The Economic Times has published a report, suggesting India’s aviation industry may have to bear an additional tax burden of up to Rs 15,000 crore annually once the Goods and Services Tax (GST) Regime kicks in India on the basis of a memorandum filed by the Civil Aviation Industry Association. The report also states that at present the aviation industry pays around Rs. 3600 crores in Service Tax on a revenue base of around Rs. 60,000 crores.
There is a fallacy in the computation (by the ET report) of incremental tax liability under the GST regime. The ET report has added both Output Tax collected on Aviation Services and Input Tax paid on Supplies received by the Aviation industry. Whereas the factual situation is that in the GST regime, tax paid on inputs will be eligible for credit and deducted from tax collected on output and only the net amount will be payable by the entity (Airline, in this case).
Even if it is assumed that under Reverse Charge Mechanism, the burden of GST on Import of goods and services by way of Aircraft Purchase and Lease Rentals falls on the Civil Aviation Industry, the maximum incremental tax liability will be Rs. 7000 crores. This is less than 50% of the Rs. 15,000 crores incremental burden suggested by the ET report.
GST on Stock Transfer is an internal adjustment of GST liability within the entity at the branch level not creating an liability except to the extent of blocking of working capital funds. The supplying branch will collect GST from the receiving branch and the receiving braach will get Input Tax credit for the GST paid on the stock transfer received.
Accounting and Reporting for multiple tax jurisdictions within a single country and the accompanying paper work is an issue faced by every industry & trade and not specific to the Civil Aviation Industry.
The concerns raised by the ET report citing Aviation Industry Association are erroneous and the civil aviation industry does not merit any special treatment on these considerations alone.

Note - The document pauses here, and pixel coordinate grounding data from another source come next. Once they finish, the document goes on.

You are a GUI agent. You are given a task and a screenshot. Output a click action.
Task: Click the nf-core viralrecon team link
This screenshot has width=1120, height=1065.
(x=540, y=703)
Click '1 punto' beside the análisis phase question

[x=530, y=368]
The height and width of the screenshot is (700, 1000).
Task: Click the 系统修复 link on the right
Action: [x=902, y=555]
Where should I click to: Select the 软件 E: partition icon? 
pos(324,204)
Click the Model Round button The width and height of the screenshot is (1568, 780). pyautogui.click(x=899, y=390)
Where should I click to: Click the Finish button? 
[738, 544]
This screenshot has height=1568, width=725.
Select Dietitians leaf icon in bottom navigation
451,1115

Proper Computation of GST burden on Civil Aviation Industry
|Output / Demand Side||Amount (Rs.)|
|Incremental GST on Revenue – Passenger & Cargo||7000 cr|
|Total (Output) (A)||7000 cr|
|Input / Supply Side (Eligible for Credit)|
|Incremental GST on Aircraft Purchase||4000 cr|
|Incremental GST on Aircraft Lease Rentals||2000 cr|
|Total (Input) (B)||6000 cr|
|Net Incremental Liability (C) = (A)-(B)||1000 cr|
|Stock Transfer – Internal Tax Adjustment between Branches – No liability at Entity level||2000 cr|
(Source : All figures as per ET report dated 20 December 2016 (supra))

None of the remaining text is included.